Part IV: Generative Vision Models
Chapter 36: Video, 3D Generation & World Models

Text-to-3D & Image-to-3D Generation

"I was trained only to judge flat pictures. Then someone asked me to imagine the back of a teapot I had never seen, by complaining about every angle until the complaints stopped. Somehow it worked, which quietly worries me."

A 2D Diffusion Prior Pressed Into 3D Service
Big Picture

You can generate a 3D object without a single 3D training example, by using a frozen 2D image diffusion model as a critic that scores rendered views of a 3D representation and pushes it toward looking right from every angle. That trick, score distillation, opened text-to-3D; its slowness and its multi-face artifacts then drove the field to feed-forward generators that produce a 3D asset in one forward pass. This section follows that arc from per-asset optimization to amortized generation, connecting it to the neural scene representations of Chapter 27.

Sections 36.1 and 36.2 grew generation along the time axis, demanding that a thousand frames agree; this section turns to the second axis, depth, where the new demand is that every viewpoint of an object agree with the others. The neural scene representations of Chapter 27, NeRF and 3D Gaussian splatting, were ways to fit a representation to many photographs of one real scene. The question this section answers is different and harder: can we generate a brand-new 3D object from a text prompt or a single image, when we have no multi-view photographs of it at all? The obstacle is data. There are billions of captioned 2D images on the web (the fuel for Chapter 34's text-to-image models) but only millions of 3D assets, far too few to train a text-to-3D model the way we trained text-to-image. The breakthrough was to borrow the 2D model's knowledge.
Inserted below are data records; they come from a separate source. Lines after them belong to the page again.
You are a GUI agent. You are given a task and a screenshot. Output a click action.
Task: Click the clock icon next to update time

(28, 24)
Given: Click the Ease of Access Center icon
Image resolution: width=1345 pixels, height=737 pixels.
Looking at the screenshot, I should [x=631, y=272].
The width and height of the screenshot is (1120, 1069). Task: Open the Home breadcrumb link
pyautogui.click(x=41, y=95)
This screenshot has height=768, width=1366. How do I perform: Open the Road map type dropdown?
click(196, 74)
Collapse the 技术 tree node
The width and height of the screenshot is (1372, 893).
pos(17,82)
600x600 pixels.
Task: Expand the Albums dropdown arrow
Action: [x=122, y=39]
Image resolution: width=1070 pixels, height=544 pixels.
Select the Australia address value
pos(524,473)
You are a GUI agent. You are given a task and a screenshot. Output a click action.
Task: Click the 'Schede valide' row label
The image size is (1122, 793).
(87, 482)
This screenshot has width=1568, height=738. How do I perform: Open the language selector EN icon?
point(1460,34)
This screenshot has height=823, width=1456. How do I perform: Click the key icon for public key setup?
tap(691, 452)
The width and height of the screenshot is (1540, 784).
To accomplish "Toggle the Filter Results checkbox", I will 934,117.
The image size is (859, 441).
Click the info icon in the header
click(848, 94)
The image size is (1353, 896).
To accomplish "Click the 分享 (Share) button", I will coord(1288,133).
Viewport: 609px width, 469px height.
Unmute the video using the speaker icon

1. Score Distillation Sampling: 2D Knowledge, 3D Asset Advanced

DreamFusion (Poole et al., 2023) introduced Score Distillation Sampling (SDS). The idea is a closed loop. Hold a 3D representation, say a NeRF with parameters $\theta$, and a frozen pretrained text-to-image diffusion model. Render the NeRF from a random camera angle to get an image, add noise to it, and ask the diffusion model what noise it would predict. If the rendered view looks like a plausible sample from the prompt, the model's predicted noise matches the added noise and there is nothing to fix. If the view looks wrong, the mismatch between predicted and added noise is a gradient that says how to change the pixels to look more plausible, and that pixel gradient is backpropagated through the renderer into the 3D parameters $\theta$.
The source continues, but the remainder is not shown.